Frozen pollock brought by a truck one afternoon was taken away by another truck within the hour, never to be seen again (the soldiers keep a close eye on such deliveries). “They were lining their pockets,” he said of the base’s commanders.

To get some meat, they snuck off the base twice a week and bought hamburgers and coffee at a local café. The officers gave them excess work and insulted the recruits, nothing like his unit commanders.

It was during this time that he called me in late April. “I don’t know how much more of this I can take,” he said in an exasperated voice, after having his long-awaited break postponed three times.

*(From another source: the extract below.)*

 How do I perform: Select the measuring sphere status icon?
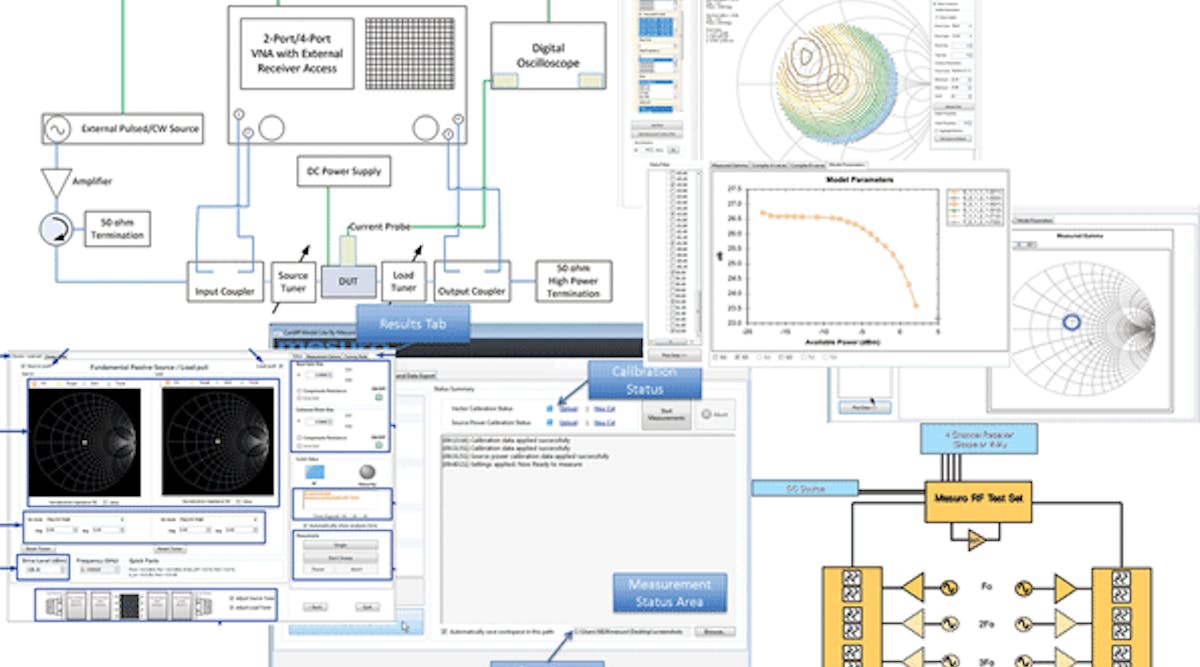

Although he heard bombs and shooting off in the distance at various times, Mykhas is fortunate enough to have avoided any direct combat. Even better, the government never missed his monthly payment of $285 for his service to his country.

It wasn’t until early May (10 months after being dispatched) that he got his first break, eight months after it was due, and 13 days instead of the 25 he was owed. In spite of the exasperated phone call, he looked to be in good shape and spirit when we met for “shashlyky” at a Kyiv lakefront.

His daughter is blossoming into a teen, yet has lacked her father’s daily guidance.

On the other hand, the war has bonded the members of his unit. He kept in touch with them during his break, checking up on their health and their families. If anything, this war has been a bonding experience for many, offering a new sense of identity and purpose that didn’t exist before, though not necessarily a vision.

Mykhas holds no illusions. “The sooner it ends, the better, because nobody needs it,” he said, before adding, “Except for Putin and Poroshenko maybe.” It’s a notion that the majority of Ukrainians hold.

Just what are the Ukrainians fighting for in the Donbas? There are many answers because there are many reasons, but the bigger question is whether the goal of the fight is achievable.

Unfortunately, only a few voices in the West, like Prof. Alexander Motyl, are trying to get Western leaders to understand that their current strategy will only lead to the defeat of Ukraine’s aspirations to integrate with what’s left of Western civilization.

Keeping the occupied Donbas neatly tucked within Ukraine’s borders will serve as an anchor of misery and warfare for years, if not decades. And, as Dr. Motyl pointed out, it’s costing a handful of Ukrainian lives every day.

These are the lives of those like Mykhaylo – too simple and soft-spoken for these times of widespread manipulation and deception. He doesn’t even know where he’ll be dispatched next (“Somewhere in Luhansk,” he said), let alone if his pension will be higher as a result of his service.

Currently awaiting his dispatch at the Honcharivske transition base, Mykhas hopes to be back in Kyiv by the end of July. But the president said he might extend the terms of those already serving rather than calling a new draft wave to replace them. Again, Mykhas doesn’t know whether that will affect him.

“No one is asking them to give more food than what’s proper. To not steal,” he said. “Then everything would be fine, and the soldiers would fulfill their service better. The soldiers are also psychologically downcast because they’re not allowed on break for half a year. Let alone serving 10 months without being with your family. You can lose your mind like that.”